According to him, the benefits that accrues to the Customer includes,: New ways of communicating and providing services to citizen and visitors; New Business opportunities; Improvement of citizen’s quality of life; Sustainable development; Ericsson’s Solution explicitly tailored to provide a new channel enabling financial inclusion, providing easy-to-use and secure next-generation mobile financial services, including those who do not have access to traditional banking services.

He revealed that Ericsson m-commerce solution has been discuss with the minister and CBN Governor which includes the development of mobile money platform, systems integration, learning services, managed services and support.

Reman, while fielding question on how Ericsson hope to tackle the challenges and digitalize Nigeria since broadband is still relatively low, said that they have used fibre and copper where he came from to drive network, adding that some areas in Abuja and Kaduna where he went to recently have no service at all.

He suggested that from Nigeria standpoint we need to get devices that are pushed down by price, and to get more of the foundation of the LTE infrastructure we need to come together.

“We have 2 million smart phones now. If we get 100 million then the whole ecosystem- bank, health, agriculture, education among others can use these devices,” he added.
On her part, Head of Network Products, Ericsson Nigeria, Fisayo Araoye, cited the ABI report which recorded that the indoor market is growing; the in-building wireless market will more than double by 2020, to reach around $6 billion, while indoor wireless data traffic will grow more than 600 percent by 2020.

Ericsson, she added is turning challenges into opportunities by mitigating spectrum and network limitations; must deliver more services indoors to stay competitive; ensure lower installation time and costs and ensure building owner acceptance; requirements to keep CAPEX down and lower installation time and costs; need to meet and surpass customer expectations of the mobile network; leverage macro network functionalities with integrated small cells; easy and optimized design; decrease installation time with shared infrastructure and cabling; integrated indoor small cells leverage the full capacity of network assets; decrease costs and headaches with easy LAN cabling installation; indoor as a service offers great indoor coverage; Service level based and against a service fee only; Increase network performance with robust small cells and software.

At Mobile World Congress 2017,it was said that there will be 8x mobile data traffic between 2016 and 2022 driven by video; 8 billion MBB subscriptions by 2022; 1.5 billon cellular IoT devices by 2022; Fixed Wireless Access, Smart Cities, Health Care, etc; More usage, more people, more things, more business.

Oluwaseun Solanke, Head IT and Cloud CU Nigeria stated that organisations have digital strategies, but the execution is where they fail, so we need a platform where we have to invest and where it doesn’t work we roll it out.

“We have automated mobile centre where things are moved from one place to the other without any person present and massive efficient of scale.
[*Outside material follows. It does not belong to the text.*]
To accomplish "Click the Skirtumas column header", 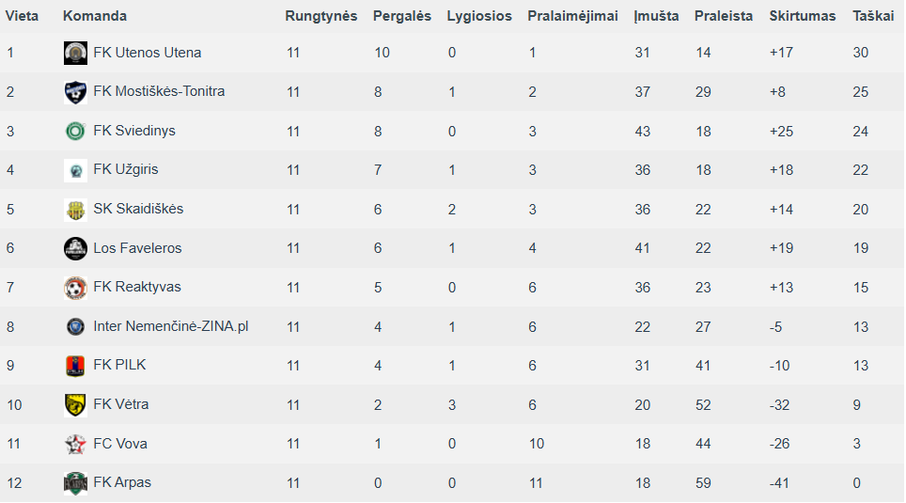I will pyautogui.click(x=802, y=16).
We have deployed smart cities and education and we got mobile devices today,” he enthused.

“We have MOU with Galaxy Backbone because we are looking at solution that will empower Nigerians in education, security for better purpose.
“We need a partnership, where the operators, such as banks and the telecom will have a merger,” he said.

He noted that that the digitalization rewards will then include: “reduced churn 10 percent …. Consumer relationships…; Yearly IT cost reductions 55 percent …. Processes reinvented ….; New revenues 15 percent…. Revenues influenced.”